§ **What the exercise asks**
Looking through the entries, count each line where the string "computer" occurs, and write only the total.

== Records supplied ==

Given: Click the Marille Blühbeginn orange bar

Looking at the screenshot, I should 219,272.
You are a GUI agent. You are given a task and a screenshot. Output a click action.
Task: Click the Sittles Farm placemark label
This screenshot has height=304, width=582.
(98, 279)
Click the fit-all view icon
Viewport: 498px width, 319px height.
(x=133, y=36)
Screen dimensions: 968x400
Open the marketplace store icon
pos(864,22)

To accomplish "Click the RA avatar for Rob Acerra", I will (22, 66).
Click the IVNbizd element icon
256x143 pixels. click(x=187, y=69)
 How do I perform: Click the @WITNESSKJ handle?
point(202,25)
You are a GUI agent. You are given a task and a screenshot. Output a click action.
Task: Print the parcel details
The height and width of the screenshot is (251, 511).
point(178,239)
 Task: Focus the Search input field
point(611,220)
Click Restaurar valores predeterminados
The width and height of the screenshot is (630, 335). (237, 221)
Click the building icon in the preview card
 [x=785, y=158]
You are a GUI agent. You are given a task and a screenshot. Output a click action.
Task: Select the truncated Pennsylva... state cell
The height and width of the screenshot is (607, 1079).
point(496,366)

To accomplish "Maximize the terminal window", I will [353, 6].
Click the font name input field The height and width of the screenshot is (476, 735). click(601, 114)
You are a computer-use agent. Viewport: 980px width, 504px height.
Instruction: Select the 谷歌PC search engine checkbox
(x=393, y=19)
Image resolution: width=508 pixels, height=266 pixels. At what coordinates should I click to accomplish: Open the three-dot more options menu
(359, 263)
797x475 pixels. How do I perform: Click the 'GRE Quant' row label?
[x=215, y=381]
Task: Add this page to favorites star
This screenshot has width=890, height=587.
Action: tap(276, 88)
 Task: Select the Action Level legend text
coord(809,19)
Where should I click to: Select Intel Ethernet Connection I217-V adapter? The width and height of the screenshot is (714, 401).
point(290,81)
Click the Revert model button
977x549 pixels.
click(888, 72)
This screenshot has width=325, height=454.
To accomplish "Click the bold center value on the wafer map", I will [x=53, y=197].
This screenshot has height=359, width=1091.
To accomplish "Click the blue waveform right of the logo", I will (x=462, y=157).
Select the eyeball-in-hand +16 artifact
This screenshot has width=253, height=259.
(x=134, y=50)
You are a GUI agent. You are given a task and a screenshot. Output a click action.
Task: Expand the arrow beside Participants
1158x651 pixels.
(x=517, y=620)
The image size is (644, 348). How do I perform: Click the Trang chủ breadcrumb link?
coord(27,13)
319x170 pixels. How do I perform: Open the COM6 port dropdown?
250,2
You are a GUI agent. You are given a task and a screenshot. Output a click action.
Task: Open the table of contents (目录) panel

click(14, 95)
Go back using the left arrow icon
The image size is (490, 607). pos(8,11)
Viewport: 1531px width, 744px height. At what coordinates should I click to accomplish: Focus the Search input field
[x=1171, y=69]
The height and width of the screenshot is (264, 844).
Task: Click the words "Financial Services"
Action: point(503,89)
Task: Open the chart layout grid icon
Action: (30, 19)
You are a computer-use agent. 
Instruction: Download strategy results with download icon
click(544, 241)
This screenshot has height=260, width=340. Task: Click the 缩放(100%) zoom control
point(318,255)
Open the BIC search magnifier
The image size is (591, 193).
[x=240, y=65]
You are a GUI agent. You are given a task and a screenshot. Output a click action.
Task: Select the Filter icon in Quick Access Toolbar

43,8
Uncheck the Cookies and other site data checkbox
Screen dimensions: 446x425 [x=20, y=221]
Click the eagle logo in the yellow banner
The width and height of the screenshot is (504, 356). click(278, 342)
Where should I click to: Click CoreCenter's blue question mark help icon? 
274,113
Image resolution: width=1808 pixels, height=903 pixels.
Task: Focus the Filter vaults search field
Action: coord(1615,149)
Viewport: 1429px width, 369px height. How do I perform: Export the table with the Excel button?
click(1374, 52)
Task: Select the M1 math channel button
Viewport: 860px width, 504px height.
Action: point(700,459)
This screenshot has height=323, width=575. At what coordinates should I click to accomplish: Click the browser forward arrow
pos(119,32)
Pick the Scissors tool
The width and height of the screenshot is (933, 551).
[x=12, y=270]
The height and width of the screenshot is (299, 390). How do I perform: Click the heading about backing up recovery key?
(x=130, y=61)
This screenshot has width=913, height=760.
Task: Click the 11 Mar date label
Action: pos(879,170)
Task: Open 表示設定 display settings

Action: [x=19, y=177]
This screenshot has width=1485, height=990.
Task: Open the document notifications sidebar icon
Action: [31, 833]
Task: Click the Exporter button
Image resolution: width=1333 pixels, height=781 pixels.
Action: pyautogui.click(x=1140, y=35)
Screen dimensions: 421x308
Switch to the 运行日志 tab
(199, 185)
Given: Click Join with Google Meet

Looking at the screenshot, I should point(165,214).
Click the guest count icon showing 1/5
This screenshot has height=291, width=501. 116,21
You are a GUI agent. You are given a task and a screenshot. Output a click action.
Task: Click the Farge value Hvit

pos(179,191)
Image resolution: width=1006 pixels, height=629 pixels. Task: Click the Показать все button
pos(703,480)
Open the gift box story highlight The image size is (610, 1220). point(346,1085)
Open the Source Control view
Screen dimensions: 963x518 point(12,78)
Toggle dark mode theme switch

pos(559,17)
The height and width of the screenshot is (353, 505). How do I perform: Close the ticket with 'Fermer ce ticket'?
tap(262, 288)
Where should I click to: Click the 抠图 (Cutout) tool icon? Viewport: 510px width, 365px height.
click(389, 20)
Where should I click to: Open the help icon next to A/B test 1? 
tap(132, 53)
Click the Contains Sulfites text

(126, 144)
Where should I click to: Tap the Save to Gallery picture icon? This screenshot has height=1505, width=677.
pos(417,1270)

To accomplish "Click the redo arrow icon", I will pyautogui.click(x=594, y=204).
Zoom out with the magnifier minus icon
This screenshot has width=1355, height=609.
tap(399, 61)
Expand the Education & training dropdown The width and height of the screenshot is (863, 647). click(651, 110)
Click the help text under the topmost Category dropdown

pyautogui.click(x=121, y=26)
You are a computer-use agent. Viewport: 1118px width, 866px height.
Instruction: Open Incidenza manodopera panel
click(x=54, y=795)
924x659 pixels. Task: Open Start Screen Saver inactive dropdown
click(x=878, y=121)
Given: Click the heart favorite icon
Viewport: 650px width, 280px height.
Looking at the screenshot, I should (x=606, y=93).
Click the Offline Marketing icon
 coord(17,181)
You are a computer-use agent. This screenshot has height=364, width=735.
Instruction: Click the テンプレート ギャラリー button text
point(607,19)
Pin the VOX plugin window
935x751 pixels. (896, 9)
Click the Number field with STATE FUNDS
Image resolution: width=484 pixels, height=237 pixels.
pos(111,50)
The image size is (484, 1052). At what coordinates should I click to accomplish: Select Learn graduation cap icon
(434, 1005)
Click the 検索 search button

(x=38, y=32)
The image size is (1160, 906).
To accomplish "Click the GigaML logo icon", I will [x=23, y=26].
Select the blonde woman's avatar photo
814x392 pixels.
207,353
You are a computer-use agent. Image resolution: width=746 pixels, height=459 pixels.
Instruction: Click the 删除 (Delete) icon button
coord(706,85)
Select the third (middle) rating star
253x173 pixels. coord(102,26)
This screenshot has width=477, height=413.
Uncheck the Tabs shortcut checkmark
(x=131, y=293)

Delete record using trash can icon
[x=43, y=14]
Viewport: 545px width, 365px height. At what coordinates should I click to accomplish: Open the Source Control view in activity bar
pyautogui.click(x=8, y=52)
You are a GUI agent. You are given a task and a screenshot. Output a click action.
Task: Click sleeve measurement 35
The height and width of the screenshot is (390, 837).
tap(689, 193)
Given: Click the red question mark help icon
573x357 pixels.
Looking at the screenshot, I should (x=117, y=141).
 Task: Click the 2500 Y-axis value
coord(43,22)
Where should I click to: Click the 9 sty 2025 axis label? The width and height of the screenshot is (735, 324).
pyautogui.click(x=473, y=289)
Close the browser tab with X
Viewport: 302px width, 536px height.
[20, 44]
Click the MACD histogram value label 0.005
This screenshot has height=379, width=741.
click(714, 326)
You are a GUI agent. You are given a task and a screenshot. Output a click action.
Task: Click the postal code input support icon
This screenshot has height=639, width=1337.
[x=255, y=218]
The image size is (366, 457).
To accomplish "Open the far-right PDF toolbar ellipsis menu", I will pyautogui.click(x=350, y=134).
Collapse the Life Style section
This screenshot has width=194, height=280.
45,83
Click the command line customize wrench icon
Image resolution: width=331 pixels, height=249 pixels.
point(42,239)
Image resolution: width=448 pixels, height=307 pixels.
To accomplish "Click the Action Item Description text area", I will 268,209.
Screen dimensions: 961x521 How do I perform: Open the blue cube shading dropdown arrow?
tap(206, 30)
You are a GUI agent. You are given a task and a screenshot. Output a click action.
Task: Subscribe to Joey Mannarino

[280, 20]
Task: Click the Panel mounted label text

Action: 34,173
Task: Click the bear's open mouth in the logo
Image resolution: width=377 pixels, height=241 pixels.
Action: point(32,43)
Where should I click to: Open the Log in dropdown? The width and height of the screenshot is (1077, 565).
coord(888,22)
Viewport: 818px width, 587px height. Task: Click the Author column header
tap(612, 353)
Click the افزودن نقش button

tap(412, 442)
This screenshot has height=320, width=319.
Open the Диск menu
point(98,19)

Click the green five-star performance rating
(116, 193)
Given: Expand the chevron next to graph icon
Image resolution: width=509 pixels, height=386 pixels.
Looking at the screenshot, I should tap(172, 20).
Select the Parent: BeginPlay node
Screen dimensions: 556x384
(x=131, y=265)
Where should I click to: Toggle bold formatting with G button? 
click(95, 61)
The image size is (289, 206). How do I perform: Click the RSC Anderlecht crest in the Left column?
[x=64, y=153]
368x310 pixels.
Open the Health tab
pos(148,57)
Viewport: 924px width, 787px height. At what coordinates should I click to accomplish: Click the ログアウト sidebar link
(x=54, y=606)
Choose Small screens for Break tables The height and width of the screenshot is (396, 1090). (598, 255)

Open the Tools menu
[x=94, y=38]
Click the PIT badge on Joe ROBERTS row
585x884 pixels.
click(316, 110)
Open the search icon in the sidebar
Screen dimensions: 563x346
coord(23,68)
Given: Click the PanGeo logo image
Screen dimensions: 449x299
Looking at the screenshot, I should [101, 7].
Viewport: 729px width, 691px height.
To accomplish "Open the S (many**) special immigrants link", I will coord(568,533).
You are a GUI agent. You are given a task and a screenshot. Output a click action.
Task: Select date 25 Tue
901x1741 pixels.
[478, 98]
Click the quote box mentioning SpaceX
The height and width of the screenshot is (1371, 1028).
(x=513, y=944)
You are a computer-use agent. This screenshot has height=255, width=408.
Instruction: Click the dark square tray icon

===

§ **Problem solution**
6